**TASK**
Retype the passage of the essay on "The Fall of the House of Usher," starting with "The crack in" and going on through "family and mansion.".

BEGIN READING PASSAGE

Home Page
English-Literature
American Literature
British History
American History
Linguistics
Phonetics
Grammar
Cultural Studies
Personal touch
| |
Style and Interpretation
"The Fall of the House of Usher" illustrates Poe's critical
doctrine that unity of effect depends on unity of tone. Every detail of this
story, from the opening description of the dank tarn and the dark rooms of the
house to the unearthly storm which accompanies Madeline's return from the tomb,
helps to convey the terror that overwhelms and finally destroys the fragile mind
of Roderick Usher.
- Terror, even this extreme which results in madness and death, is
meaningless unless it is able to somehow illustrate a principle of human
nature. One approach to understanding the true significance of this story
lies in the many connections that Poe establishes for the reader. Roderick
and Madeline are not just brother and sister but twins who share
"sympathies of a scarcely intelligible nature" which connect his
mental disintegration to her physical decline. As Madeline's mysterious
illness approaches physical paralysis, Roderick's mental agitation takes the
form of a "morbid acuteness of the senses" that separates his body
from the physical world making all normal sensations painful: "...the
most insipid food was alone endurable; he could wear only garments of
certain texture; the odors of all flowers were oppressive; his eyes were
tortured by even a faint light; and there were but peculiar sounds, and
these were from stringed instruments, which did not inspire him with
horror."
- Besides the fact that Roderick and Madeline are not just twins but
represent the mental and physical components of a single being or soul,
there is also a connection between the family mansion and the remaining
members who live within. Poe uses the phrase "House of Usher" to
refer to both the decaying physical structure and the last of the "all
time-honored Usher race...." Roderick has developed a theory that the
stones of the house have consciousness, and that they embody the fate of the
Usher family. "He was enchained by certain superstitious impressions in
regard to the dwelling which he tenanted, and whence for many years, he had
never ventured forth...." Roderick also makes another connection
between a house and a person in the poem, "The Haunted Palace."
The crack in the Usher mansion which is at first barely discernible by the
narrator, symbolically suggests a flaw or fundamental split in the twin
personality of Roderick and Madeline, and fortells the final ruin of both
family and mansion.

END READING PASSAGE
BEGIN MATERIAL

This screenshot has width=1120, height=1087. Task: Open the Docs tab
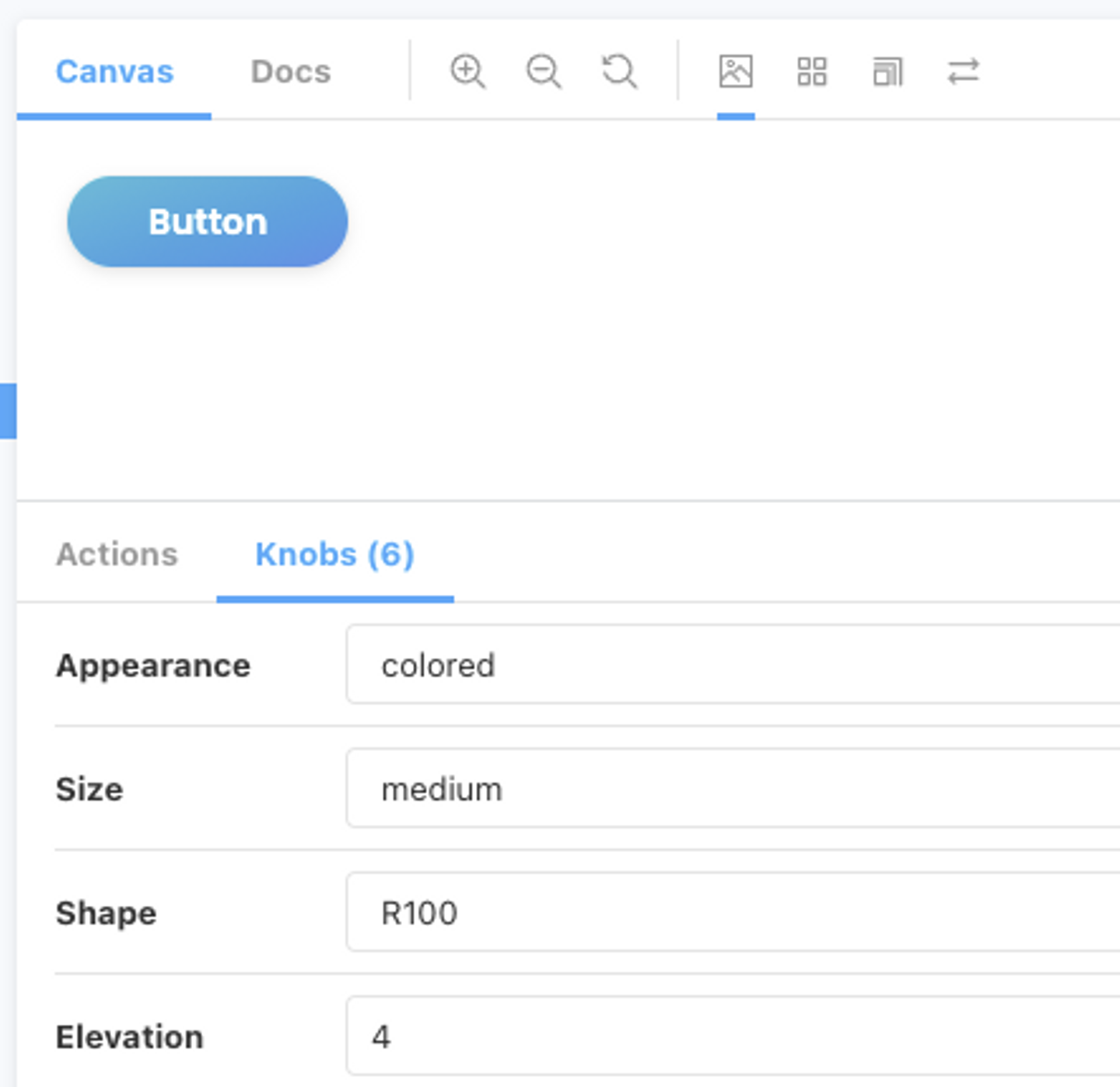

END MATERIAL

**SOLUTION FOR THIS PROBLEM**
The crack in the Usher mansion which is at first barely discernible by the
narrator, symbolically suggests a flaw or fundamental split in the twin
personality of Roderick and Madeline, and fortells the final ruin of both
family and mansion.